*EXERCISE*.
Every line below that holds the string "Jornal" must be copied.

*Stored data*.
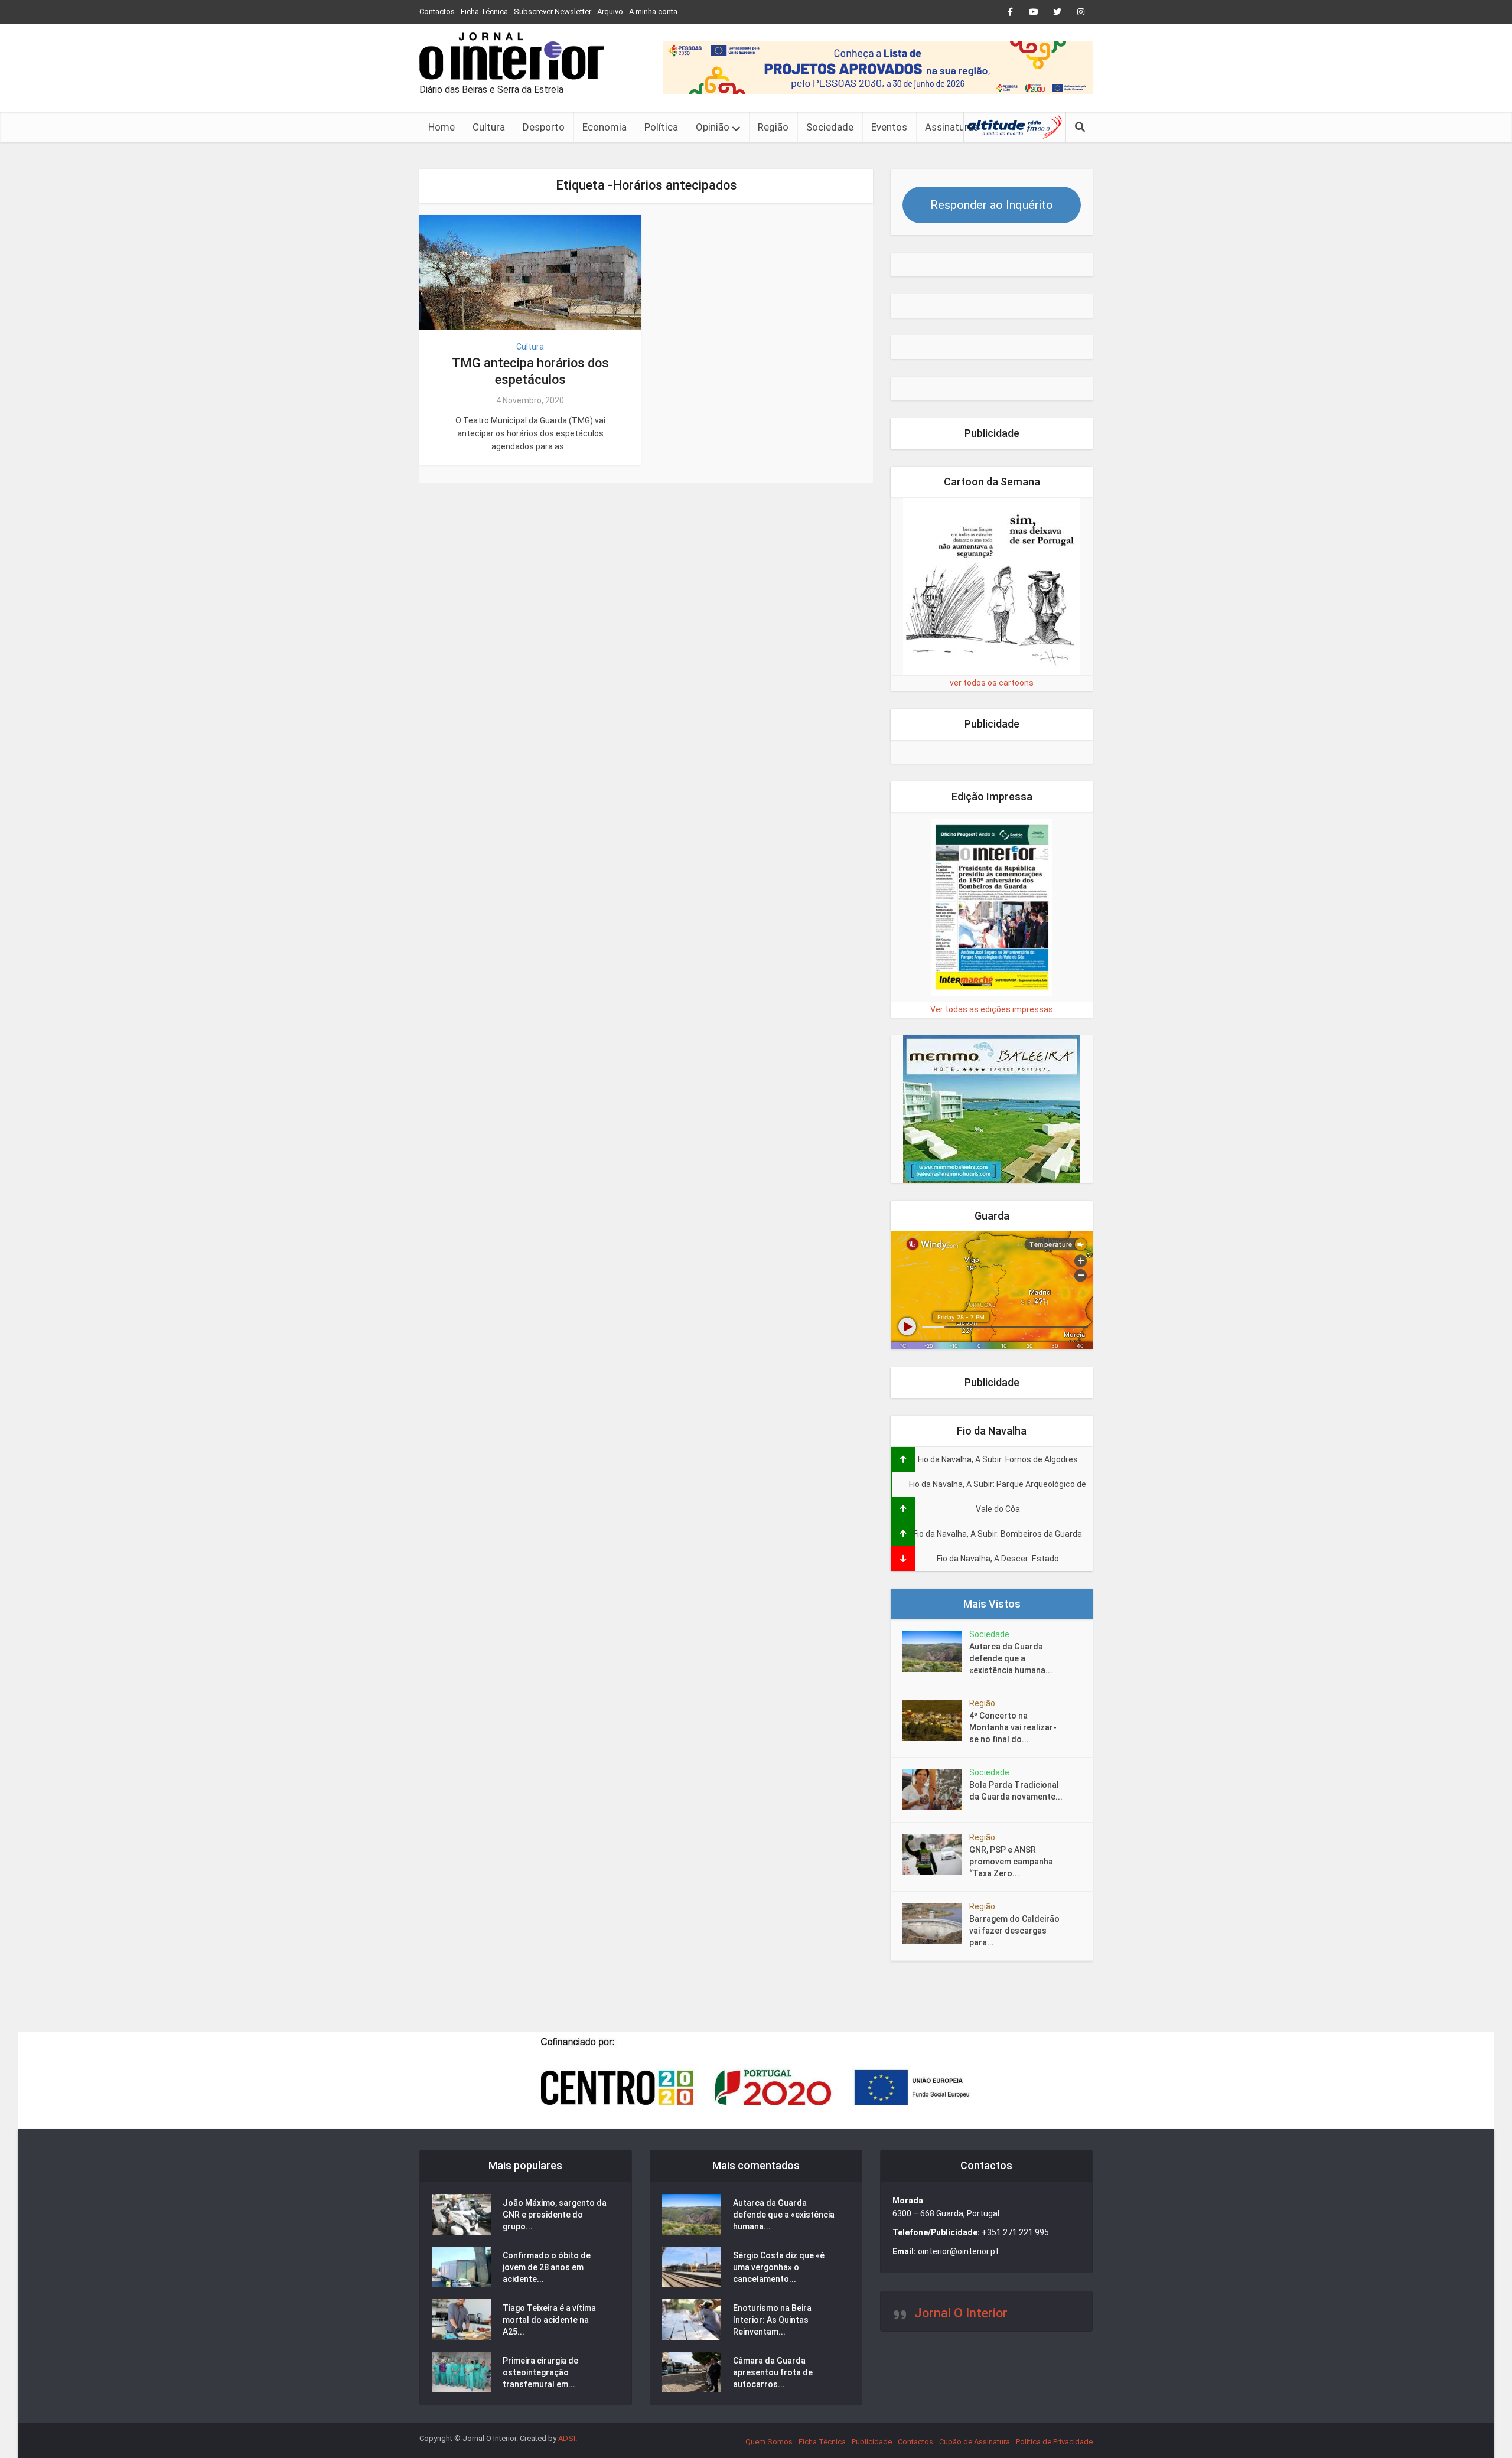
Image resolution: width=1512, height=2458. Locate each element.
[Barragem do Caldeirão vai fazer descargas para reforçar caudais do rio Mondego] (935, 1923)
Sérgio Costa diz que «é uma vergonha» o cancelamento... (779, 2267)
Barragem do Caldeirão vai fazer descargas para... (1014, 1930)
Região (773, 127)
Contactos (437, 11)
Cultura (488, 127)
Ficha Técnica (484, 11)
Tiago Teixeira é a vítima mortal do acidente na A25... (549, 2319)
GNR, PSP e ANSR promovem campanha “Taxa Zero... (1011, 1861)
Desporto (544, 127)
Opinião (712, 127)
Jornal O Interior (961, 2313)
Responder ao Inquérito (991, 205)
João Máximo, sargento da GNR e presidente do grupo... (555, 2214)
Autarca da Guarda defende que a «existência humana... (1010, 1658)
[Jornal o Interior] (511, 56)
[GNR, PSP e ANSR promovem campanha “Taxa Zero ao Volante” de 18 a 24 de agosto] (935, 1854)
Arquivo (610, 11)
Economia (604, 127)
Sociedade (829, 127)
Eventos (889, 127)
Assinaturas (952, 127)
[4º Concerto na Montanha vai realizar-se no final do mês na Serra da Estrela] (935, 1720)
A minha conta (653, 11)
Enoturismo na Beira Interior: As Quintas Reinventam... (772, 2319)
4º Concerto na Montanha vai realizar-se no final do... (1013, 1727)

*THE COMPLETED TASK*.
Jornal O Interior (961, 2313)
[Jornal o Interior] (511, 56)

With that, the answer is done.